Yeah, at least one move will be both a pawn move and a capture (otherwise the pawns can never get past each other)

But how many times must a pawn make a capture? 8? Less than 8? And why? I'm not given any hints hehe.

I do not know how to make less than 8 captures with pawns and free way for others. Here is my idea how to do it.

PS - between each caprute there will be 50 moves with other figures)))

Yeah, I think it has to be 8. I wrote down the logic and solution so to be sure I'd have to look it up in my notes. But that's no fun, so let me try to think...

Logically a pawn capture will always change 2 files (no more and no less).

So it can (ideally)

1) put itself on an open file and

2) open the file it was on previously for another pawn to use

Also we know every file it opens will only aid 1 pawn. Any extra pawn who use the same file must make a capture to get there.

So a pawn capture, at maximum, can only aid 2 pawns... so we need at least 8 pawn captures.

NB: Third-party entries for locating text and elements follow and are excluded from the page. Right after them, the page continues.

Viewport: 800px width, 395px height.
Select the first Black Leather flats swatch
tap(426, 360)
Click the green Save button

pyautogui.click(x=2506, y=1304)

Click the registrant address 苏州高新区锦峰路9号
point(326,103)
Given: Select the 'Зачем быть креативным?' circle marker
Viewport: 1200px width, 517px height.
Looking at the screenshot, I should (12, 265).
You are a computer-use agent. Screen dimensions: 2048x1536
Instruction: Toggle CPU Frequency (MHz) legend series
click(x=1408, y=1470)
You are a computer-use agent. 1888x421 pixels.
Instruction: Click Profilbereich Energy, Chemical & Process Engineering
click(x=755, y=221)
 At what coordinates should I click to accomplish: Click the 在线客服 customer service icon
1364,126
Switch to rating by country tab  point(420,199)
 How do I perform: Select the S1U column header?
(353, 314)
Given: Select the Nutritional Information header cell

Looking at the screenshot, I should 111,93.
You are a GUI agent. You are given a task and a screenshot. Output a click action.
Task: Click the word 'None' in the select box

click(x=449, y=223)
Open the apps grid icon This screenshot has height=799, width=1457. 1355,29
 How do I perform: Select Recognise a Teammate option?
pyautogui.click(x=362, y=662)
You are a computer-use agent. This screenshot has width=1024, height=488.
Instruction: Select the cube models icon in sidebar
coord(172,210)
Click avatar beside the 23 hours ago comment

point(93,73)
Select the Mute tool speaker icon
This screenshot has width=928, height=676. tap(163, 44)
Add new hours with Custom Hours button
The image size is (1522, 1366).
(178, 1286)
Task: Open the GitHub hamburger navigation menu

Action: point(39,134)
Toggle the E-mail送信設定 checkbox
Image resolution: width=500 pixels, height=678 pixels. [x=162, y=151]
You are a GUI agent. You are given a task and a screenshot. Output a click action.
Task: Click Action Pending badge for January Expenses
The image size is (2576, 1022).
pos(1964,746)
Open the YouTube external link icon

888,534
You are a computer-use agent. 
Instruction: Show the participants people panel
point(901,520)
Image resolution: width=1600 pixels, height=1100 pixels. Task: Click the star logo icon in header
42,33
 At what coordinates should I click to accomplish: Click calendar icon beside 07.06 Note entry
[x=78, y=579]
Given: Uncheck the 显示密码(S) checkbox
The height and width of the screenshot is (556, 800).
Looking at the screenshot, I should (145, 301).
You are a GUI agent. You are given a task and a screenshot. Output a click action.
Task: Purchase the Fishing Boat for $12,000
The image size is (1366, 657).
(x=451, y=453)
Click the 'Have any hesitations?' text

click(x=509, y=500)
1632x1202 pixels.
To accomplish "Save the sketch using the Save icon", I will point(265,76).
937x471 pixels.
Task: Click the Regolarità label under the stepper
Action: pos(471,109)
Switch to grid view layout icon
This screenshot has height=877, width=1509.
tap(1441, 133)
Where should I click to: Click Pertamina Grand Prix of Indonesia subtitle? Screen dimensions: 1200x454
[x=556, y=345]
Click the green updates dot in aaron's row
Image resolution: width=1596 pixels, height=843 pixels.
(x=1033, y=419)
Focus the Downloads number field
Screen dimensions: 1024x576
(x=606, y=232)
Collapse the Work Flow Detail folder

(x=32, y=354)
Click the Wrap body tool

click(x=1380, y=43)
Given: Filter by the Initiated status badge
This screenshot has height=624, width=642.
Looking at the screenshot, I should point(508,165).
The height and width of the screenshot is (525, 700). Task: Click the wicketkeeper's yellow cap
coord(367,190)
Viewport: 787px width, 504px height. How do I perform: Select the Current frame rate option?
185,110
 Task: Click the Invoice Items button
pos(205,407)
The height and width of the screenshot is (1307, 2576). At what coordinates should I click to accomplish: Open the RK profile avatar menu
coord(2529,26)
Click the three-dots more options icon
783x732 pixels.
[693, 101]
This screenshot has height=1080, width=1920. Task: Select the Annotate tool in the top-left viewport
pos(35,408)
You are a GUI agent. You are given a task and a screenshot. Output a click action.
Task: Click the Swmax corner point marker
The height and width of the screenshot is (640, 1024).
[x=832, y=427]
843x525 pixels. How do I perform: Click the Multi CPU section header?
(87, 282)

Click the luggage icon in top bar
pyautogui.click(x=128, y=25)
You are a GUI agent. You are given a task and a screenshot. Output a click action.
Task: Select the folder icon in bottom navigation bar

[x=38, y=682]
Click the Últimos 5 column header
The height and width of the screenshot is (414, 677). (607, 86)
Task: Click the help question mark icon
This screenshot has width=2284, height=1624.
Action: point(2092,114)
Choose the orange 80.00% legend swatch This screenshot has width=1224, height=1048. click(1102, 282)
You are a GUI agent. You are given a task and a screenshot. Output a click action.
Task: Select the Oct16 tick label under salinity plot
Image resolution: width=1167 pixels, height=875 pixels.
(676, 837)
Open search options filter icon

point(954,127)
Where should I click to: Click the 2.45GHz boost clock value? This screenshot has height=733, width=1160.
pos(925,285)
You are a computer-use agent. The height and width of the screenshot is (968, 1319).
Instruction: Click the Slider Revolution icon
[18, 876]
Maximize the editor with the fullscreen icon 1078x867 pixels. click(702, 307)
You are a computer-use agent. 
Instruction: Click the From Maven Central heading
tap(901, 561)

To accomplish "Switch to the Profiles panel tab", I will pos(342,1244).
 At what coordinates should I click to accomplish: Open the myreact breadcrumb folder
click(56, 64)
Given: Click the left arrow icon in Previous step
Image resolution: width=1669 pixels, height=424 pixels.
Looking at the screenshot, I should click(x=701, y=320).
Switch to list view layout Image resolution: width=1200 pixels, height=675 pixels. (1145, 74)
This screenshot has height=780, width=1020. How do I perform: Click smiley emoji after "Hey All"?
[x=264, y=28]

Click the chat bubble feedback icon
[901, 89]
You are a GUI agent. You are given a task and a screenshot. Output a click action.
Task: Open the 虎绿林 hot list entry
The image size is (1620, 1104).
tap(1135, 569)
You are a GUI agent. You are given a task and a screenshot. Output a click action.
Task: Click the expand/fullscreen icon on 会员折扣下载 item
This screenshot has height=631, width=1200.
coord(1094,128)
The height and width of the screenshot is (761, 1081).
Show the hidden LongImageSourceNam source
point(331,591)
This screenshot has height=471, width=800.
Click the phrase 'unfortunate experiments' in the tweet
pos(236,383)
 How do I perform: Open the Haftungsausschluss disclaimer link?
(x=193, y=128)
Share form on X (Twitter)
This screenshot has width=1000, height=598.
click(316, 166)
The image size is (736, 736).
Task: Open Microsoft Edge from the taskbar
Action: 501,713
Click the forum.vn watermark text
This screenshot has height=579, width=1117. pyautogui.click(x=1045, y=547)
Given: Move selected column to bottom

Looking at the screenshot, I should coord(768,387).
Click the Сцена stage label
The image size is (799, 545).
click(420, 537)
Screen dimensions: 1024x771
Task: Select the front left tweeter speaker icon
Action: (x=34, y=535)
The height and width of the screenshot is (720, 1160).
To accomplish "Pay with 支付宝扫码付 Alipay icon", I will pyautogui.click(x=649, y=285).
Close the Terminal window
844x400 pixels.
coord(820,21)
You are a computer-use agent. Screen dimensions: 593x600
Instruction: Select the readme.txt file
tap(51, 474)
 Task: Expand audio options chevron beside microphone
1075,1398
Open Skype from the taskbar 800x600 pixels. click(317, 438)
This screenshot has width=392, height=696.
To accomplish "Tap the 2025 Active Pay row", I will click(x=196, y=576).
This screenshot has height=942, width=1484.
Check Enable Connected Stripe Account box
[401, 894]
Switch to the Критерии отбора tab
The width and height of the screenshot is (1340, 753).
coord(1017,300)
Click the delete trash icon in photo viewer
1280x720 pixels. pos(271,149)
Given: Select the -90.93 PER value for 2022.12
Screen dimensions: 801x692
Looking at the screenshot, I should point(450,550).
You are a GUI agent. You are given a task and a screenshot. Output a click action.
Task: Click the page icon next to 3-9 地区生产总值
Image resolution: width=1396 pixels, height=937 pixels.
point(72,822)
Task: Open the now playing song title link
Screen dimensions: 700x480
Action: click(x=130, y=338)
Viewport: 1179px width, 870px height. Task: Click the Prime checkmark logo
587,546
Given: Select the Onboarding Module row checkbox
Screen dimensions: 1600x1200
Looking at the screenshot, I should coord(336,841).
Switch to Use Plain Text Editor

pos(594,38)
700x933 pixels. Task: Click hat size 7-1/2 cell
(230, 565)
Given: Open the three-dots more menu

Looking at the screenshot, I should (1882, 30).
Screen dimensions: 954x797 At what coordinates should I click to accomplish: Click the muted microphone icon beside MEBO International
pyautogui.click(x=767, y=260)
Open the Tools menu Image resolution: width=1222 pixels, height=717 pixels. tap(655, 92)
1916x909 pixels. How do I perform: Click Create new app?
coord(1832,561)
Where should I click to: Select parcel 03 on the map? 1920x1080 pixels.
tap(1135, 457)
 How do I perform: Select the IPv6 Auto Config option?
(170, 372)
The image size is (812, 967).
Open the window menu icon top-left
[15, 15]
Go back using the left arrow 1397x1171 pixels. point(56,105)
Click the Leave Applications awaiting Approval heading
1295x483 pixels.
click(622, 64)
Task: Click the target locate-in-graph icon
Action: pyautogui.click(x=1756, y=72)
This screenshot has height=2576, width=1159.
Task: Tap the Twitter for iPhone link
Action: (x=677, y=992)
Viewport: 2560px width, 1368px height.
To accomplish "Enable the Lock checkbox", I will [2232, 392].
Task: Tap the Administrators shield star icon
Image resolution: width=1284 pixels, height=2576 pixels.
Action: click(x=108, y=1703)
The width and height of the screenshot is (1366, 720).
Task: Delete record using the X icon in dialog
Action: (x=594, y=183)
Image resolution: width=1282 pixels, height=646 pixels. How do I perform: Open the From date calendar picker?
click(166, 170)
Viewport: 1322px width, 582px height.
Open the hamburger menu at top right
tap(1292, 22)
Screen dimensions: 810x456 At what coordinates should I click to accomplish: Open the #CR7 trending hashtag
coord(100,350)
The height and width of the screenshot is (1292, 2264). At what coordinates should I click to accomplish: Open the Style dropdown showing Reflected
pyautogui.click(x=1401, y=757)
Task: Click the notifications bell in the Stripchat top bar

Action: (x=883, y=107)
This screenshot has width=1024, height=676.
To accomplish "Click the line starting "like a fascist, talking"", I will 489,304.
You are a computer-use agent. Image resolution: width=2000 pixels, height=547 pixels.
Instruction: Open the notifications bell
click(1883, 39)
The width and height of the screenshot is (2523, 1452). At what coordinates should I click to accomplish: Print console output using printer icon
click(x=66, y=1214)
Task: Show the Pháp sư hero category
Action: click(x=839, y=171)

I think that's correct.

So, as a result we have:

- 6 moves for each of 8 pawns without captures = 48 moves
- 5 moves for each of another 8 pawns who capture = 40 moves
- pawns should not capture each other. they need to capture only the figures
- moves with capture of all other figures (except kings) = 30 moves
- between each of the moves above should be 50 "simple" moves

40+48+30=118*50=5.900. Is it correct? Or maybe there are some moments I missed)))

There's still one more idea, and it's one that makes getting the right answer pretty tricky. You can discover it yourself when you try to compose a game. For example...

And putting all the pawns on the 4th rank is just an example. I don't mean you have to do that

But when you start to make a game like this you'll notice something...

Ka3 ba - and we have an open B file to move white pawn from b2 to b8 and receive queen. This queen can be sacrifised on c3 by capturing dc. And again. This way we can open files B, D, F and H. Then it is time for black to sarcifice their figures on fields b3 (opens file A for black pawns), then d3, f3 and h3.

Now let's add more fun into our calculations. Found an interesting chess rule in Wikipedia.

"The seventy-five-move rule is related to the fifty-move rule in as such it looks at a series of consecutive moves without capture or pawn move. For the fifty-move rule, a **player can request a draw** after a series of at least 50 such moves each. The seventy-five-move rule states that after such a series of 75 moves each, this, as a checkmate, immediately ends the game and the game is drawn. So contrary to the fifty-move rule, there is no draw request, the draw is valid automatically. The arbiter must enforce the draw in such a case."

So, do you mean that in case when on the next move it is time to move white pawn instead the black one the number of full moves between them decreases from 50 to 49.5? Then (logically) when we move black pawn after white it should be 50.5.

So, do you mean that in case when on the next move it is time to move white pawn instead the black one the number of full moves between them decreases from 50 to 49.5?

Yes, exactly

Then (logically) when we move black pawn after white it should be 50.5.

But we're not allowed to go over 50. If the 50th move isn't a pawn move or capture the game immediately ends, and it wont be the longest game possible.

T say it another way... once white makes a pawn move or capture, as long as white continues to keep making pawn moves or captures each of white's moves will represent 50.

But when it switches back to black it will be 49.5 again.

So to make the longest game possible, you need to find the minimum number of times this sort of switching happens, because every time it happens you lose 0.5 moves.

Who can calculate - if we follow all standard chess rules what will be the maximum number of moves can be done during one chess game? I mean the rules of 50 moves without captures and pawn move, same position repeats 3 times, etc.